• PROVIDED TEXT:
John F. Kennedy

The Third Bullet by Stephen Hunter

The Third Bullet by Stephen Hunter

A Bob Lee Swagger Novel

Simon & Schuster, 2013

(February 14, 2023)  I just re-read, for probably the fifth time because it is so well-written and a real pager-turner, The Third Bullet by Stephen Hunter.  Part of the Bob Lee Swagger series, this fiction book transcends that genre, which I’ll address in a moment, and is clearly on my all-time top ten fiction book list.

It would probably not spoil the book, which I have carefully stored in our hide-away in Puerto Rico so that I may read it every year when we are down there, if I mentioned that it is about the John F. Kennedy assassination in Dallas in 1963.  Kennedy’s picture is on the front dust jacket of the hard cover edition of the Simon & Schuster book (while Lee Harvey Oswald’s picture is on the back dust cover.)  On the front title page is a photograph of the murder weapon, the infamous Mannlicher-Carcano Model 38 carbine with its cheap and poorly attached Japanese-made scope, and on both the front and rear inside of the hard cover are detailed sketches of Dealey Plaza – which probably has no significance for 99% of all Americans except for being the site of JFK’s murder.

The book begins with the hit-and-run death of an author (a “gun-guy” that wrote about snipers and weapons,) which being a writer myself obviously caught my undivided attention.  The man’s widow does not believe it was an accident, so she contacts Bob Lee Swagger, who had been a sniper in Vietnam, who has had additional gun-related escapades in his later years, and whose body has so many old bullet wounds that it makes Swiss cheese look solid.

I will leave the story there and apologize to Mr. Hunter if I have said too much already.

Reviewer Lee Child (Jim Grant, Jack Reacher series) said of the book, “it might even be true,” while noted author Vince Flynn – who died shortly after The Third Bullet was published – opined that the book “answers the question ‘What if?’ in astonishingly plausible detail,” so if my modest writing skills remain unimpressive, at least you know that those two literary heavyweights liked Hunter’s book as well.

From Mark Lane (Rush to Judgment,) almost immediately after the assassination, to tomes published to this day fifty years later, authors have attempted to show that this group or that – with or without Lee Harvey Oswald’s participation – brought off the crime of the century, and some would say the most significant crime in the entire history of the United States.  Most of these books, while they add bits and pieces to the general body of knowledge surrounding the assassination, often fall short in two areas: the technical capabilities of the firearm (maybe more than one, you’ll have to read the book) and bullets in question, and that the route of the presidential motorcade did not become known until a short few days before the event.  Large, complex organizations do many things well, but doing them quickly is usually not a characteristic of the ponderous, as the author shows.

• STORED ROWS:
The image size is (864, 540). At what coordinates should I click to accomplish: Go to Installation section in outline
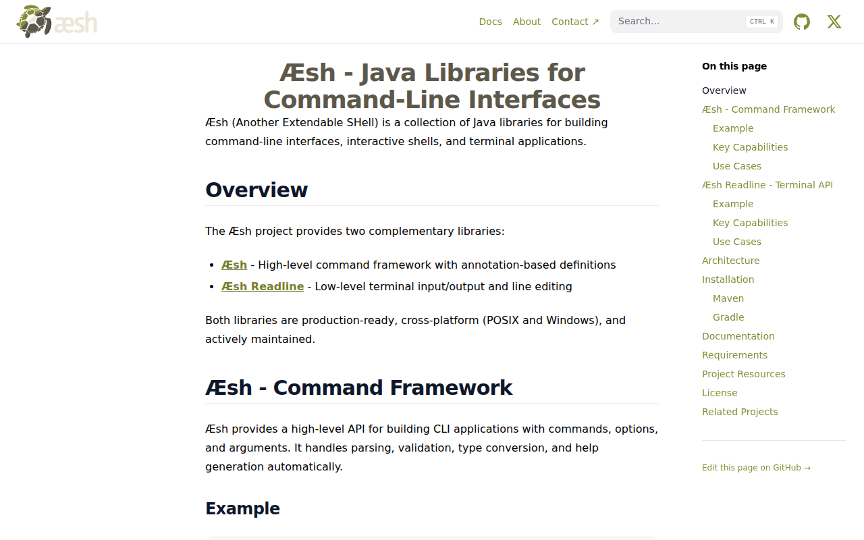point(728,280)
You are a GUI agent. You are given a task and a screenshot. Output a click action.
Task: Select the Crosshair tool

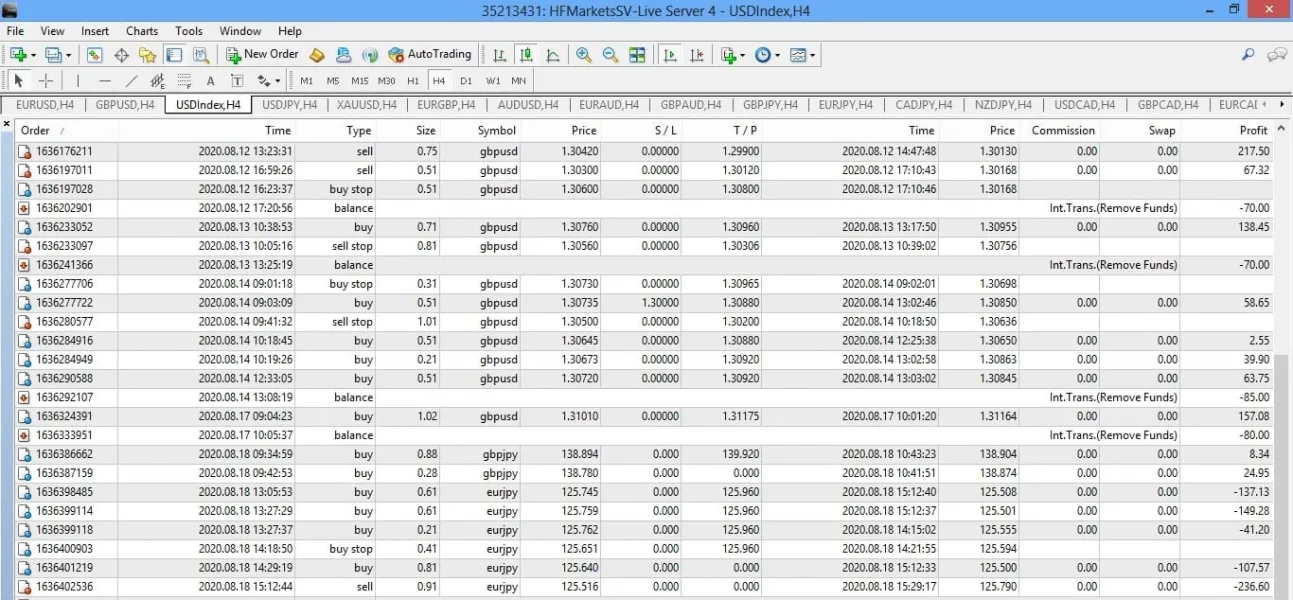point(46,81)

• OBJECTIVE: According to the book review, whose picture appears on the back dust cover of the hard cover edition? The rows have no part in this.

• TASK OUTPUT: Lee Harvey Oswald's.